Brief → Please show all lines of the records that include "computer".
++++++++++
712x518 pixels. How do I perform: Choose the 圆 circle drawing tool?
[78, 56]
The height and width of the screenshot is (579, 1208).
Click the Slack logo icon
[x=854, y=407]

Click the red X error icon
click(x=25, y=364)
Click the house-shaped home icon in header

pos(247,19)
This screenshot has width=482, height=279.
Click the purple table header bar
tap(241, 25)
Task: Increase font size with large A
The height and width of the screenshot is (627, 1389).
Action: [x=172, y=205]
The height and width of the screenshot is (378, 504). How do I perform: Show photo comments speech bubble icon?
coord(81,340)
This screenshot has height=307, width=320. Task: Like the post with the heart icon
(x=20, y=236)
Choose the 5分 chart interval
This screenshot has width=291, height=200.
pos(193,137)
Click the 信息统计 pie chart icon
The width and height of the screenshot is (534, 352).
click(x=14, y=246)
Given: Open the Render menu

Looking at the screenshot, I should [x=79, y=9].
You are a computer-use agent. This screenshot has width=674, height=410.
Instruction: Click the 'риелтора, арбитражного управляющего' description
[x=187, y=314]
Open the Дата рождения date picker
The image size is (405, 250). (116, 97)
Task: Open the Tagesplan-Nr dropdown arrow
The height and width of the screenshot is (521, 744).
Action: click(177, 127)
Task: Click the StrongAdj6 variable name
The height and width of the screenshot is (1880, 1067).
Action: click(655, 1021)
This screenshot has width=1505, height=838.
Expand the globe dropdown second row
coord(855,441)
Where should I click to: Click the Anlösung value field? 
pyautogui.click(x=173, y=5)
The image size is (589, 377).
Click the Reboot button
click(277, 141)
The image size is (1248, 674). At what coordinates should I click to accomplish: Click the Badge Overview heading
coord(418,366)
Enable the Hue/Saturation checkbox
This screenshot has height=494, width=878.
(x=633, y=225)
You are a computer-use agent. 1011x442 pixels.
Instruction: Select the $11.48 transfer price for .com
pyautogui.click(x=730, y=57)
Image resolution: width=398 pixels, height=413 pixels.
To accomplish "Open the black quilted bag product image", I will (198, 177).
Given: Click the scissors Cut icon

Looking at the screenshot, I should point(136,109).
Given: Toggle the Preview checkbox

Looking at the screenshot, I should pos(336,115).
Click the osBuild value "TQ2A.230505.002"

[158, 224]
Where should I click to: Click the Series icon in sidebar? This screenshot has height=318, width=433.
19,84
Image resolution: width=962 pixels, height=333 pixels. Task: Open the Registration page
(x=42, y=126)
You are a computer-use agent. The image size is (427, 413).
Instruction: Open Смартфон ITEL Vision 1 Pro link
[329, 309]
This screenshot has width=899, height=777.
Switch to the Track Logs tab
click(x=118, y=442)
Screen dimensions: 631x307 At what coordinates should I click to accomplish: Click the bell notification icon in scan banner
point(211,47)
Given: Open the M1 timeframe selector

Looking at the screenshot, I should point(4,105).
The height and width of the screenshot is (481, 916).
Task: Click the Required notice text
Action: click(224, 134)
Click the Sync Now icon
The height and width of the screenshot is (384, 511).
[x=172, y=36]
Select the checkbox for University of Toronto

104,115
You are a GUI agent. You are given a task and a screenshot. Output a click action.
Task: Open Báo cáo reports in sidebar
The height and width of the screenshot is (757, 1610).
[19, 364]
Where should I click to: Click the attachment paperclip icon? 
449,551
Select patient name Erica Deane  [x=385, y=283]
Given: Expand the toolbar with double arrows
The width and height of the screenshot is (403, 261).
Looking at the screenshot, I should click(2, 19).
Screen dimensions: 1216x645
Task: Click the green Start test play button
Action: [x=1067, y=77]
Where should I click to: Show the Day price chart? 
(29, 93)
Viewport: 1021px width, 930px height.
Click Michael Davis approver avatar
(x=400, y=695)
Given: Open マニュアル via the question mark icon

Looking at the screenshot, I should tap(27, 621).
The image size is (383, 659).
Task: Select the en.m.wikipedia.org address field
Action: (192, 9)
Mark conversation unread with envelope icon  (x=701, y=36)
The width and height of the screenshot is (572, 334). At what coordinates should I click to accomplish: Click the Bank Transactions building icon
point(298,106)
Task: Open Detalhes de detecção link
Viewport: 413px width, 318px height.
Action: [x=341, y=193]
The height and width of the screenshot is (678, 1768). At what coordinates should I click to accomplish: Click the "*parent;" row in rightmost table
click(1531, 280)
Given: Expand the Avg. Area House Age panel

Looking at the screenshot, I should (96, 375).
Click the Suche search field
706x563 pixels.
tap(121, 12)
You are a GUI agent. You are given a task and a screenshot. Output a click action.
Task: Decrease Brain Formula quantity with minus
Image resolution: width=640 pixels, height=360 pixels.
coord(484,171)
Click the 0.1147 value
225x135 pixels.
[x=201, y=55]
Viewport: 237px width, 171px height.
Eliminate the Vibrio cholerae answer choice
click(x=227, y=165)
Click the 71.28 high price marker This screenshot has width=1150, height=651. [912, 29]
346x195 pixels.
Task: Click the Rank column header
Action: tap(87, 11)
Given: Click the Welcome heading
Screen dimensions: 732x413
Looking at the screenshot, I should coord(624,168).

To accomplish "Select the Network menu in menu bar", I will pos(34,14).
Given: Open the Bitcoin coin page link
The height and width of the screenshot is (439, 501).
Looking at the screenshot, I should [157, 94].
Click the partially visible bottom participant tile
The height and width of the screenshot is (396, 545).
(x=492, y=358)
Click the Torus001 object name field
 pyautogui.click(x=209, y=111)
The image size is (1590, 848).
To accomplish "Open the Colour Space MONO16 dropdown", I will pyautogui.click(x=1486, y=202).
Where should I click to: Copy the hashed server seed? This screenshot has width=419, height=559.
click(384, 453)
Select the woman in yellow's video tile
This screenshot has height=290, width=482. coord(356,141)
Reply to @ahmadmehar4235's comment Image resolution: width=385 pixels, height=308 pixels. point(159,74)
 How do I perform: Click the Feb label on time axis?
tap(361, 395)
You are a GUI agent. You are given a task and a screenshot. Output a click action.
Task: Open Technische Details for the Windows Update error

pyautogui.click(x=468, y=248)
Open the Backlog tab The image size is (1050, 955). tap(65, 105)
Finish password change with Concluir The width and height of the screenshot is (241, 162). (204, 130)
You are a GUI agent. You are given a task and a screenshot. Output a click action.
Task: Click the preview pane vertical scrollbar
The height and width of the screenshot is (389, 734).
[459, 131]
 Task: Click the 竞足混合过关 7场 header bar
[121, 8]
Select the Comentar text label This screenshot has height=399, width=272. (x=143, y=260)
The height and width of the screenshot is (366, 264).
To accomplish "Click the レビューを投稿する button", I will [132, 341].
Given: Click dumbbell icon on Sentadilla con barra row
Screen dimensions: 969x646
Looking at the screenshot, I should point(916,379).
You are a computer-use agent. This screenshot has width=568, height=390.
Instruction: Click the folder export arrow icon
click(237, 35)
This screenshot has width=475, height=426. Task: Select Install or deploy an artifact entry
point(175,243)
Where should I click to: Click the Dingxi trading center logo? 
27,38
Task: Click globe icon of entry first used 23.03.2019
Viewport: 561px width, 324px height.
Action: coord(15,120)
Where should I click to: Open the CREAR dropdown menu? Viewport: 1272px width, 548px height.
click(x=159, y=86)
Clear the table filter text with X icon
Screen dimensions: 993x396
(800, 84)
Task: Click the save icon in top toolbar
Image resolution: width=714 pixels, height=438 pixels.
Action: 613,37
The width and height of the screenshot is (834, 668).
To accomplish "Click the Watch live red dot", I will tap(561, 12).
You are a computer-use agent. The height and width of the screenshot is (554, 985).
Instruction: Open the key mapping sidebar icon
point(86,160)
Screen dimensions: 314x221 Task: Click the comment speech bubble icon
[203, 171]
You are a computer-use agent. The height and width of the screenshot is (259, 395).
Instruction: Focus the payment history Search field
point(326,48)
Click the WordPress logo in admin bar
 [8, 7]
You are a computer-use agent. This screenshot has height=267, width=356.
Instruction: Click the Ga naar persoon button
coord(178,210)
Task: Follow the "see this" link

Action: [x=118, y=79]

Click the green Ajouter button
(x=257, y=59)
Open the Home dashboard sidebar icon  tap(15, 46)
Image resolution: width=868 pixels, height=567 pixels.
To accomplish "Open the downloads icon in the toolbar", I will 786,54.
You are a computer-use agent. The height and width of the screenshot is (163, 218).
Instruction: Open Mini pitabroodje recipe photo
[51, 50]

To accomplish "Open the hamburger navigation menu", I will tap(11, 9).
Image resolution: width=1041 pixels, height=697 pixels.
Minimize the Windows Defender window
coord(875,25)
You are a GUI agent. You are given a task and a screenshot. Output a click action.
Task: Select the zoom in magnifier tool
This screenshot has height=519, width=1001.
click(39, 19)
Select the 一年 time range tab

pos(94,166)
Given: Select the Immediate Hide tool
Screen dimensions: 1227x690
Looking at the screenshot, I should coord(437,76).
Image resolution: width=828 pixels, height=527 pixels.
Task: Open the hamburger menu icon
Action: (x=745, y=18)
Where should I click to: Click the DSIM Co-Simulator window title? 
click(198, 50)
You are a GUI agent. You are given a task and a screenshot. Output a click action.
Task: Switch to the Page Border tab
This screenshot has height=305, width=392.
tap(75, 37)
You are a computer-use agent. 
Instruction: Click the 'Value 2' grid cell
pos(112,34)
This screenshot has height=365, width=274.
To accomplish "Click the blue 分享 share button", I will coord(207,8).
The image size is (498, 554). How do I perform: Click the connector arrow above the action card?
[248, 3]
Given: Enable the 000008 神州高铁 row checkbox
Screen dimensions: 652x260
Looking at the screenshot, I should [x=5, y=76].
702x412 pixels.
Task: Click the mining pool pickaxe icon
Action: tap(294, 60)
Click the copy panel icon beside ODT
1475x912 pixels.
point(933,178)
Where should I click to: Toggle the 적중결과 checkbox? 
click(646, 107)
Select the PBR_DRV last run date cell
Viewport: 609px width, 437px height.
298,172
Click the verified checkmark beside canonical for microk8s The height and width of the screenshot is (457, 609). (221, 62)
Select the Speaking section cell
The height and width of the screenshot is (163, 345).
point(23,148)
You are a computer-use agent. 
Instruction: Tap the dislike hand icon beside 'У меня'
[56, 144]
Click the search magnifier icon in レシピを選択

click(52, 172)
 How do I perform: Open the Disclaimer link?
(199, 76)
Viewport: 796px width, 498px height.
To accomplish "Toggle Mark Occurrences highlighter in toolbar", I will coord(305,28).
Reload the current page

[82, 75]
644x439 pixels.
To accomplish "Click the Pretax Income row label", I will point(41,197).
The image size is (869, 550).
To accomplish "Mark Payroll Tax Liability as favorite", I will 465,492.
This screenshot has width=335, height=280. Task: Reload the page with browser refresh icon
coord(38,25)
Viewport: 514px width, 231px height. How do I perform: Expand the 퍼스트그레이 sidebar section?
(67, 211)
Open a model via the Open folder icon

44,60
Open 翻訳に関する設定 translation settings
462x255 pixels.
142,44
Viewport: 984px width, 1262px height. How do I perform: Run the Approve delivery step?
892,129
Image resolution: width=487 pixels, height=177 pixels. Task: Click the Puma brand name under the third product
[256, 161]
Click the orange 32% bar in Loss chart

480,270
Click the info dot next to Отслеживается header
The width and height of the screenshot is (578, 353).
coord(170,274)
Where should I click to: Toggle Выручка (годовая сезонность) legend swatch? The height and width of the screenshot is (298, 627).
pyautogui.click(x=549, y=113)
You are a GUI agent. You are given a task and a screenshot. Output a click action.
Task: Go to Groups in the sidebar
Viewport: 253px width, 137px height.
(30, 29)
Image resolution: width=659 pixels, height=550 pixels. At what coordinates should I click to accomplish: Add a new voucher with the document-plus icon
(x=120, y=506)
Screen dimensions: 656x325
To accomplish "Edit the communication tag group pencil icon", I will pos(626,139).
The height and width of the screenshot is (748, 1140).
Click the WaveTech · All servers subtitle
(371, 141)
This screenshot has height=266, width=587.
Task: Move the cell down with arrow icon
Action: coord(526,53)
++++++++++
Your response →
You are a computer-use agent. This screenshot has width=674, height=410.
You are a computer-use agent. 1011x442 pixels.
You are a computer-use agent. The image size is (427, 413).
You are a computer-use agent. This screenshot has width=568, height=390.
You are a computer-use agent. The height and width of the screenshot is (554, 985).
You are a computer-use agent. The height and width of the screenshot is (259, 395).
You are a computer-use agent. This screenshot has height=267, width=356.
You are a computer-use agent. The height and width of the screenshot is (163, 218).
You are a computer-use agent. 
You are a computer-use agent. 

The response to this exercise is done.